Я достала из книжного шкафа, стоявшего рядом с моей кроватью, свою банковскую книжку.

– У меня тринадцать тысяч шестьсот семьдесят пять долларов и семьдесят пять центов в Чейз Нейшенэл Бэнк.

– Беру их.

– Утром пришлю тебе чек.

Так оно и было. Я послала ему чек. Когда же кассовые сборы упали до самого низкого уровня, мы закрыли спектакль.

После этого я долгие годы не видела Джеда. Однажды вечером я пошла в театр.

– Привет, Кейт.

– Кто это?

– Джед Харрис.

– Привет, Джед.

Спустя несколько лет он приехал в Голливуд и попросил Мирона Селзника помочь ему получить работу. «Вы обратились не по адресу. Я агент Кейт Хепберн».

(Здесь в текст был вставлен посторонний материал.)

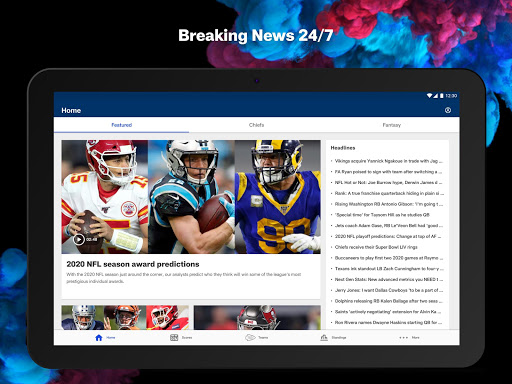This screenshot has width=512, height=384.
Task: Open the Standings icon in bottom bar
Action: pos(324,338)
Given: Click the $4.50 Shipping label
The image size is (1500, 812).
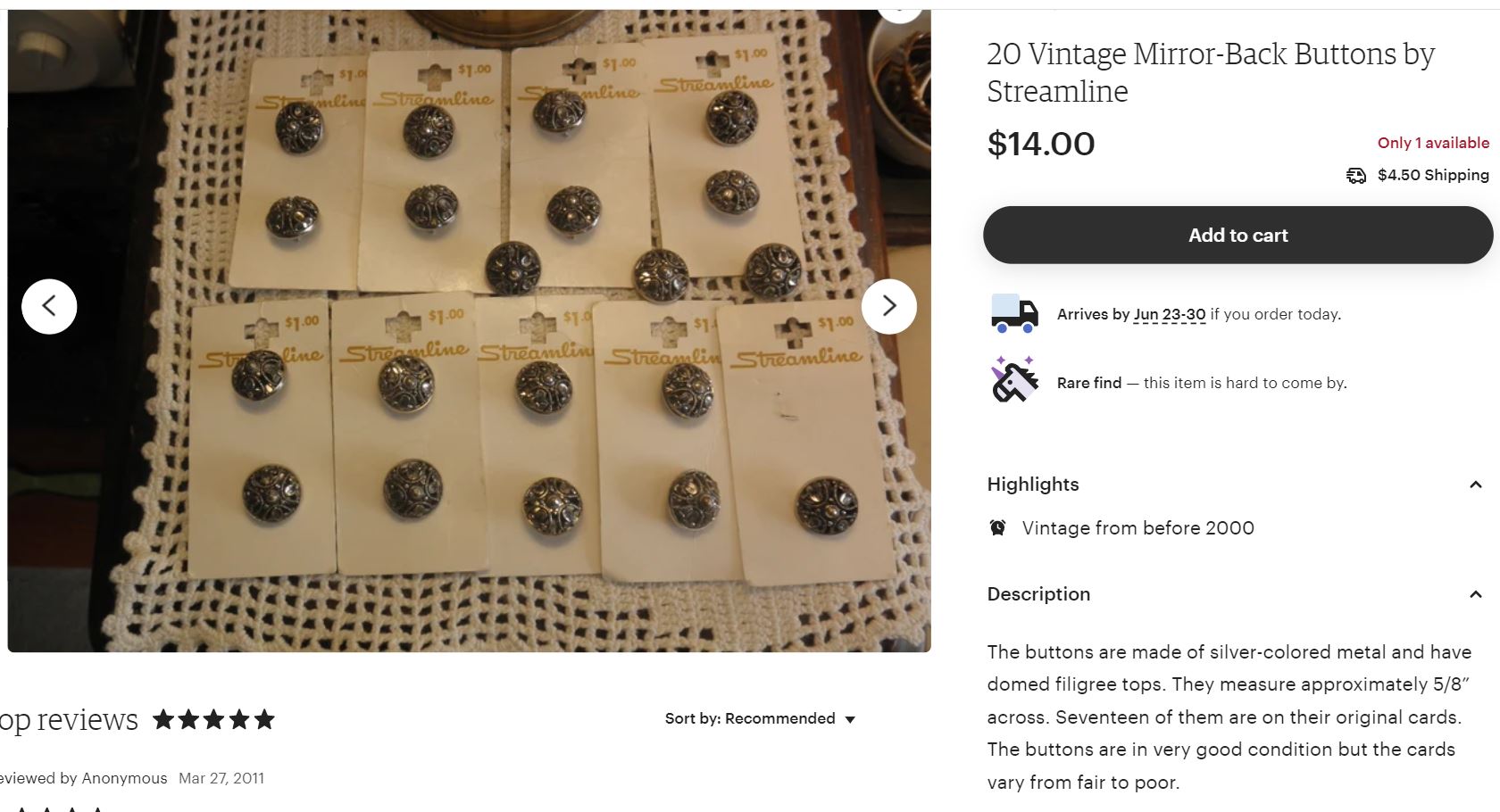Looking at the screenshot, I should pos(1432,175).
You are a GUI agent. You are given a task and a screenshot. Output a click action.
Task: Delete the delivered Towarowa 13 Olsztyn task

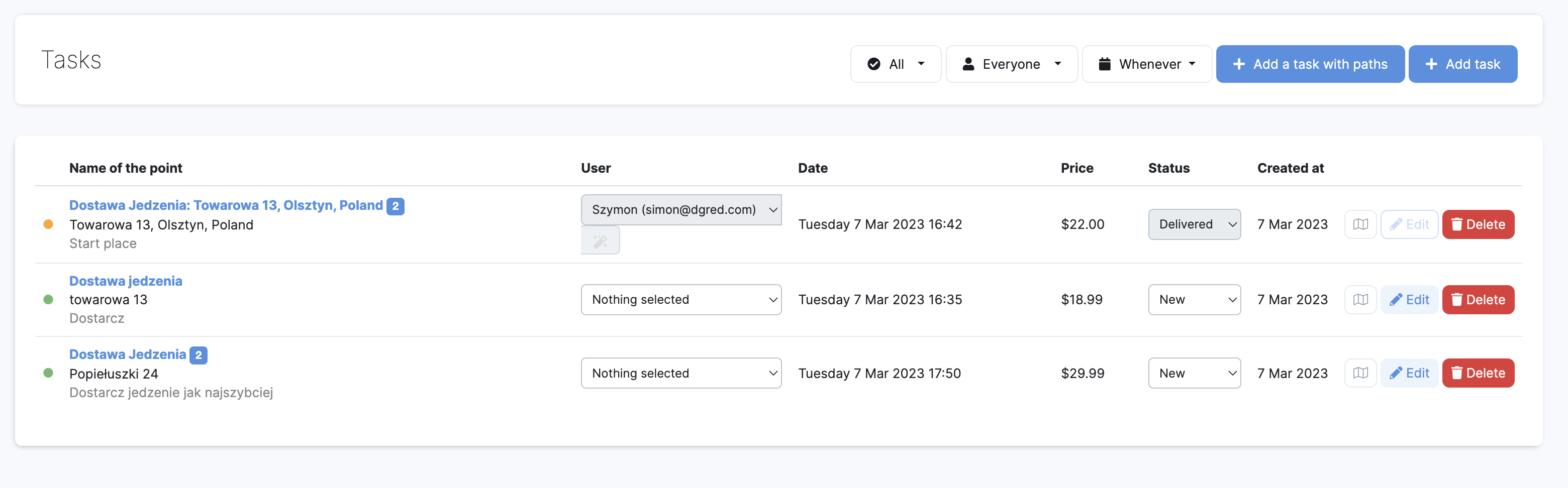(x=1478, y=224)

– Ах так, – удивился Джед.

– Вы не пользуетесь ее благосклонностью.

– Отчего же? – спросил Джед.

– Вы забрали все ее деньги, чтобы закрыть «Озеро».

– Да? А я и не знал, что она огорчилась по этому поводу.

– Она огорчилась.

– Я пошлю ей чек.

– Я возьму его сейчас, – сказал Мирон.

Так мои деньги вернулись обратно. Но я не сняла их со счета. Я разорвала чек. Грустные деньги.

Я многому научилась. И питала надежды, что больше никто не узнает, что мной владеет страх. Следующий раз рука на румпеле будет твердой как сталь. Даже если корабль тонет, капитан идет ко дну вместе с кораблем. Он не поднимает писка по этому поводу. А просто хладнокровно делает то, что ему положено.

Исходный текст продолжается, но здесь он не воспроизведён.